TASK SET:
1. On the 1971 IMO problem page, for which values of n is the assertion claimed to be true?
2. For the case of odd n ≥ 7, list each assignment of values to the numbers a_1 through a_n that the solution on the 1971 IMO problem page makes.
3. Return the passage of the 1971 IMO problem page from "Prove that the" to "for even $n$ .", copied without change.

EXTRACT PROVIDED:

━━━

1971 IMO Problems/Problem 1

Problem

Prove that the following assertion is true for $n=3$ and $n=5$ , and that it is false for every other natural number $n>2:$

If $a_1, a_2,\cdots, a_n$ are arbitrary real numbers, then $(a_1-a_2)(a_1-a_3)\cdots (a_1-a_n)+(a_2-a_1)(a_2-a_3)\cdots (a_2-a_n)+\cdots+(a_n-a_1)(a_n-a_2)\cdots (a_n-a_{n-1})\ge 0.$

Solution

Take $a_1 < 0$ , and the remaining $a_i = 0$ . Then $E_n = a_1(n-1) < 0$ for $n$ even, so the proposition is false for even $n$ .

Suppose $n \ge 7$ and odd. Take any $c > a > b$ , and let $a_1 = a$ , $a_2 = a_3 = a_4= b$ , and $a_5 = a_6 = ... = a_n = c$ . Then $E_n = (a - b)^3 (a - c)^{n-4} < 0$ . So the proposition is false for odd $n \ge 7$ .

━━━

Records about locating elements on screens:
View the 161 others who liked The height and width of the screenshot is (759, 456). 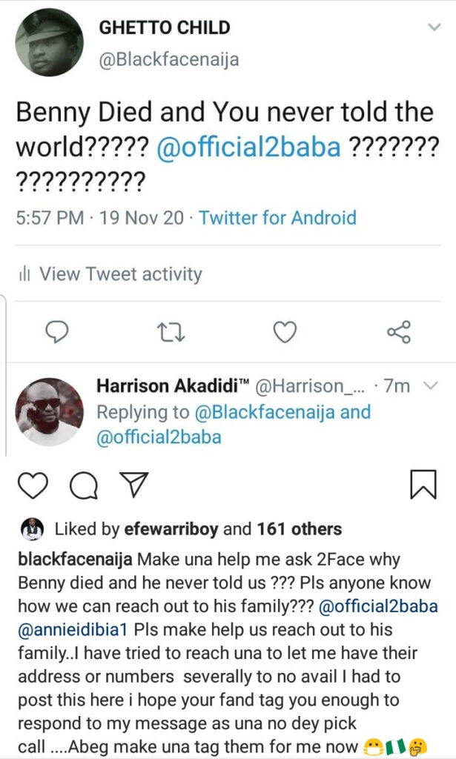[299, 528]
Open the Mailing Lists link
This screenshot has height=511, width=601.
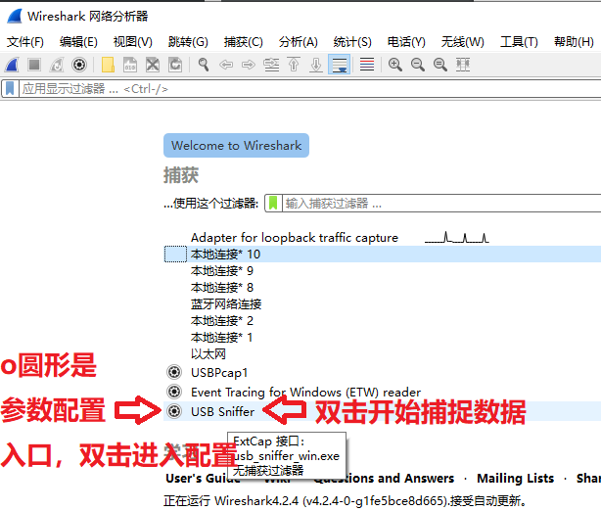tap(514, 479)
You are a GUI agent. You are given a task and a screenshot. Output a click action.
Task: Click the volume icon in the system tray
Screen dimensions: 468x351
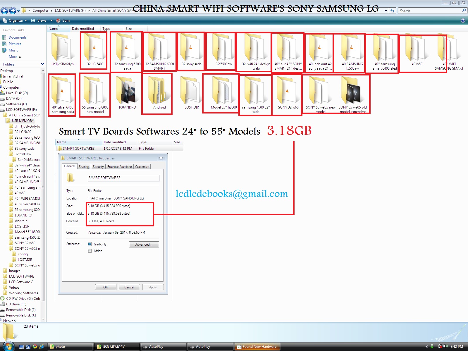click(x=446, y=346)
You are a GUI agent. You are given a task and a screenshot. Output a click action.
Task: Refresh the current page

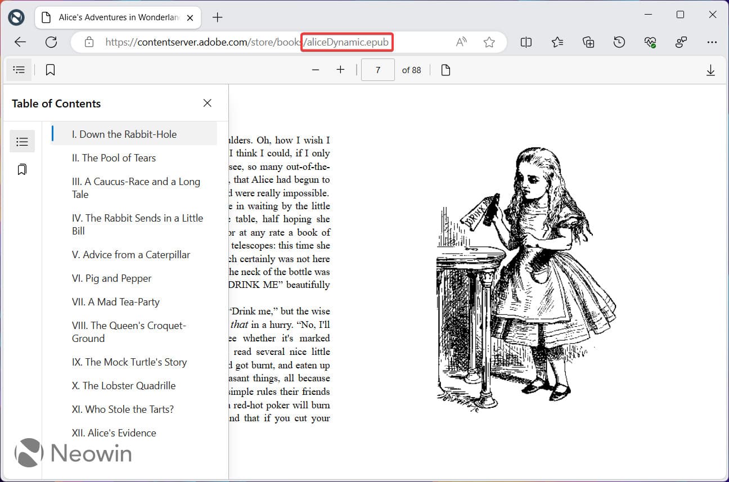(x=51, y=42)
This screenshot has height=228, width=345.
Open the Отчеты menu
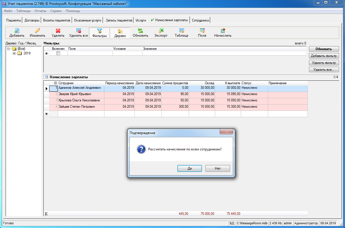(x=40, y=11)
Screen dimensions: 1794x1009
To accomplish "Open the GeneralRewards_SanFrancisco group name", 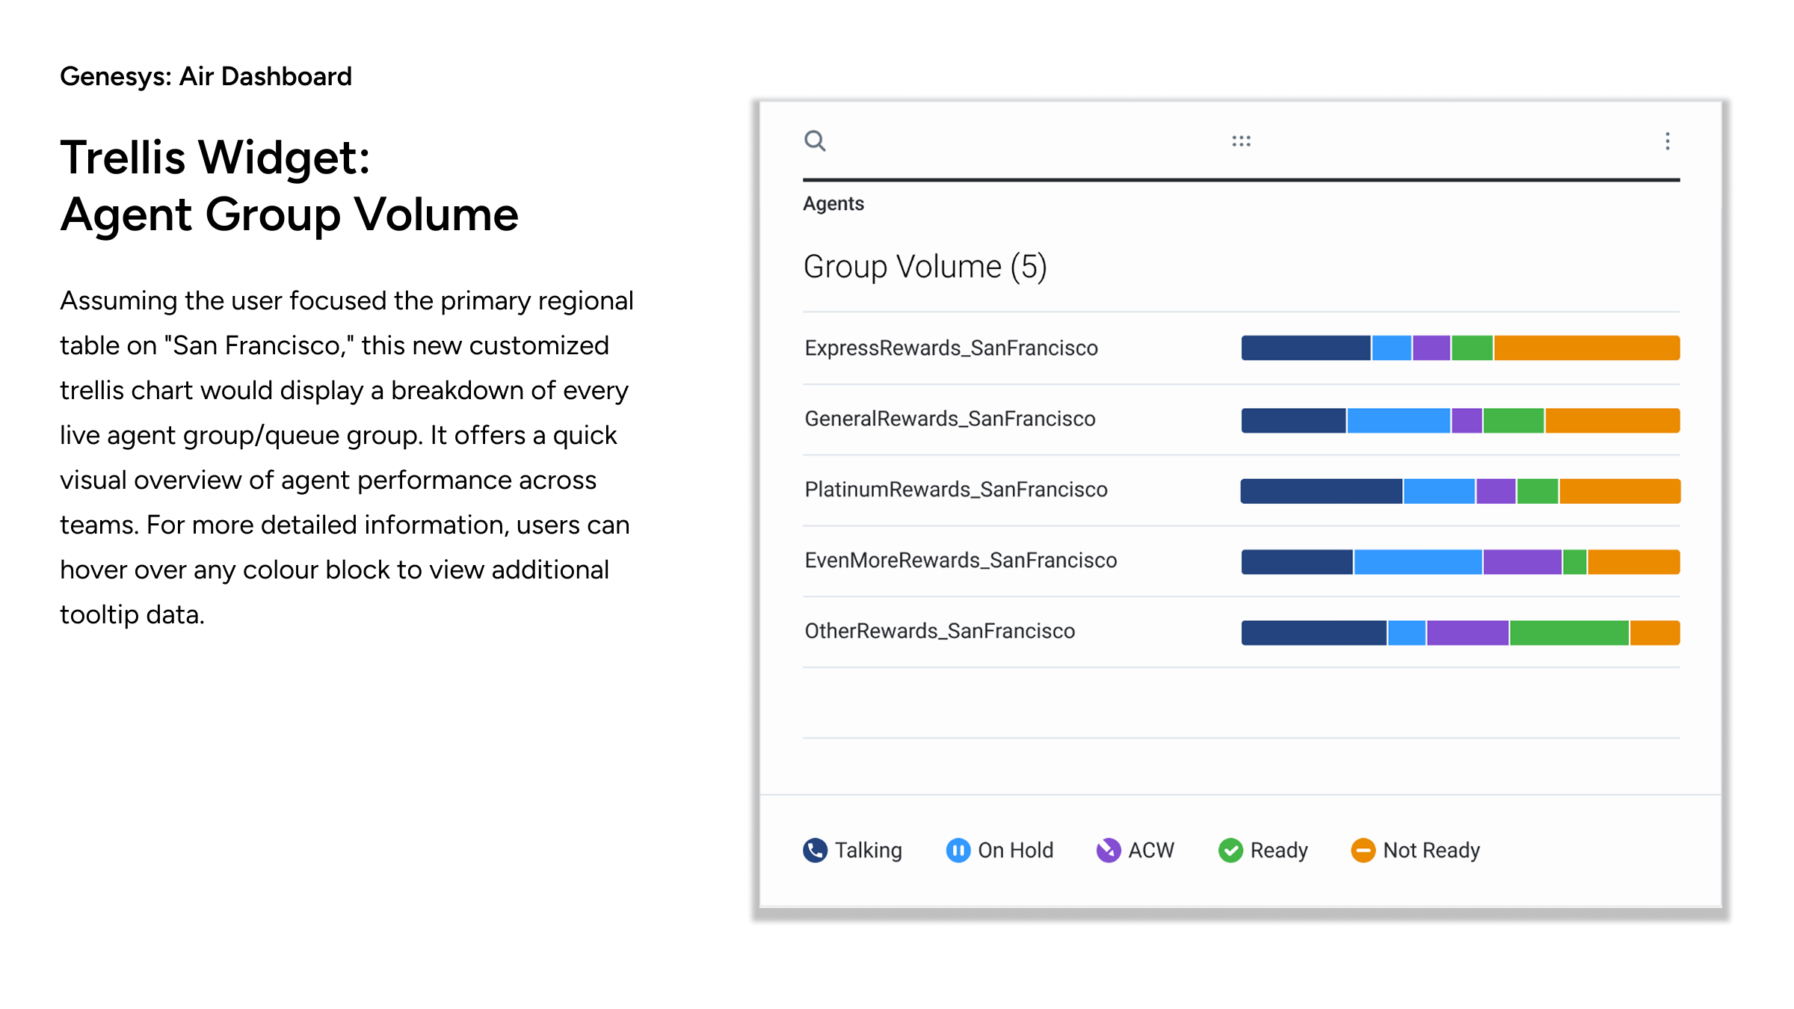I will [x=949, y=419].
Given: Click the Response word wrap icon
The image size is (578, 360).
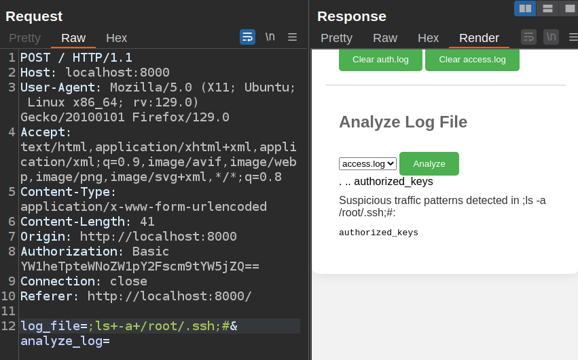Looking at the screenshot, I should pos(528,37).
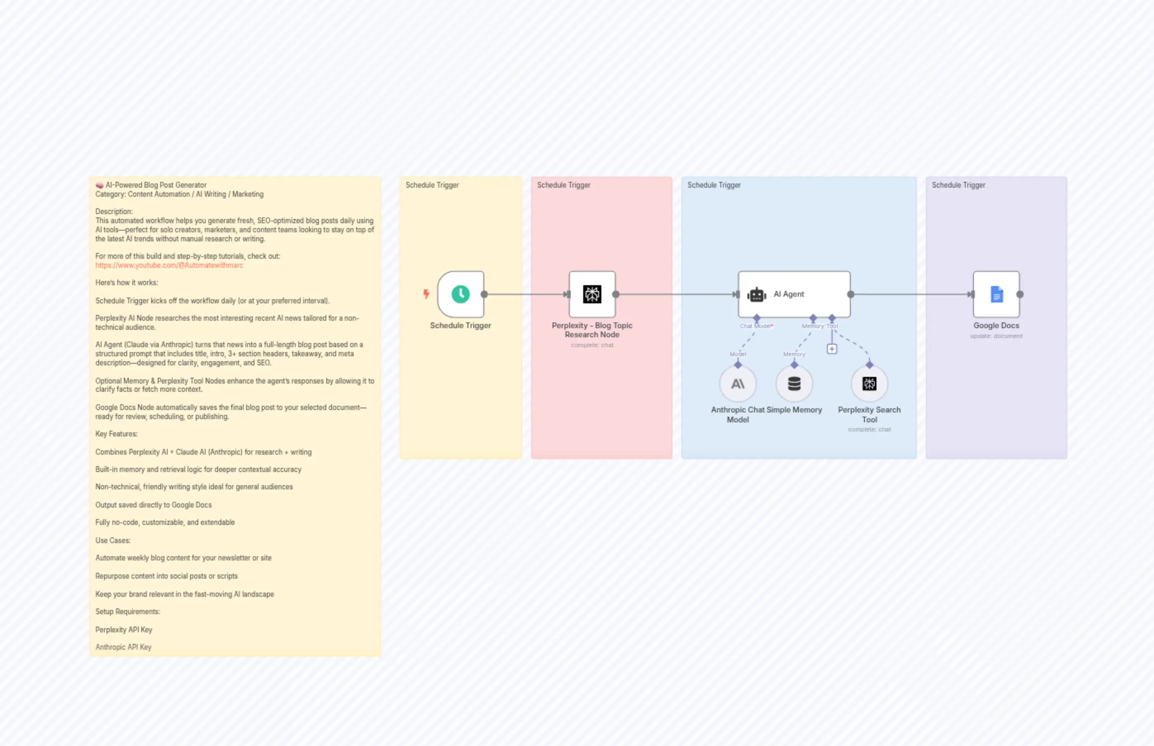Select the Simple Memory database node

(x=794, y=384)
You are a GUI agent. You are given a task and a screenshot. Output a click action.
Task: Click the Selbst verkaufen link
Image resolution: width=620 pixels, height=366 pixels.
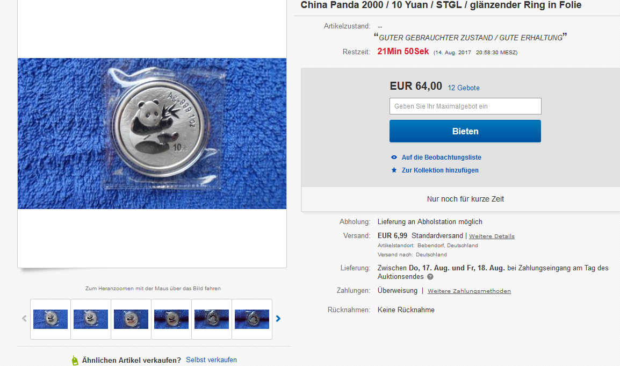tap(211, 360)
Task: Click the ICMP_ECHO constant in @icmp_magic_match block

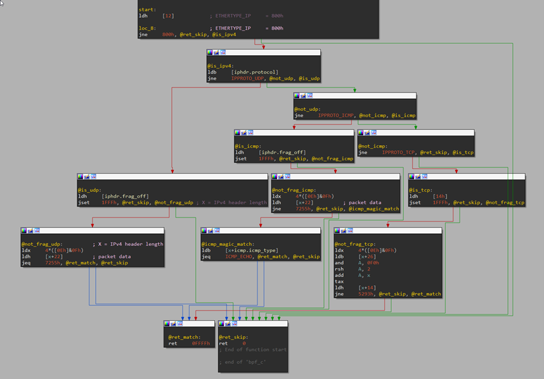Action: pyautogui.click(x=240, y=257)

━━━

THE SOLUTIONS:
1. For n = 3 and n = 5.

2.
- a_1 = a
- a_2 = a_3 = a_4 = b
- a_5 = a_6 = ... = a_n = c

3.
Prove that the following assertion is true for $n=3$ and $n=5$ , and that it is false for every other natural number $n>2:$

If $a_1, a_2,\cdots, a_n$ are arbitrary real numbers, then $(a_1-a_2)(a_1-a_3)\cdots (a_1-a_n)+(a_2-a_1)(a_2-a_3)\cdots (a_2-a_n)+\cdots+(a_n-a_1)(a_n-a_2)\cdots (a_n-a_{n-1})\ge 0.$

Solution

Take $a_1 < 0$ , and the remaining $a_i = 0$ . Then $E_n = a_1(n-1) < 0$ for $n$ even, so the proposition is false for even $n$ .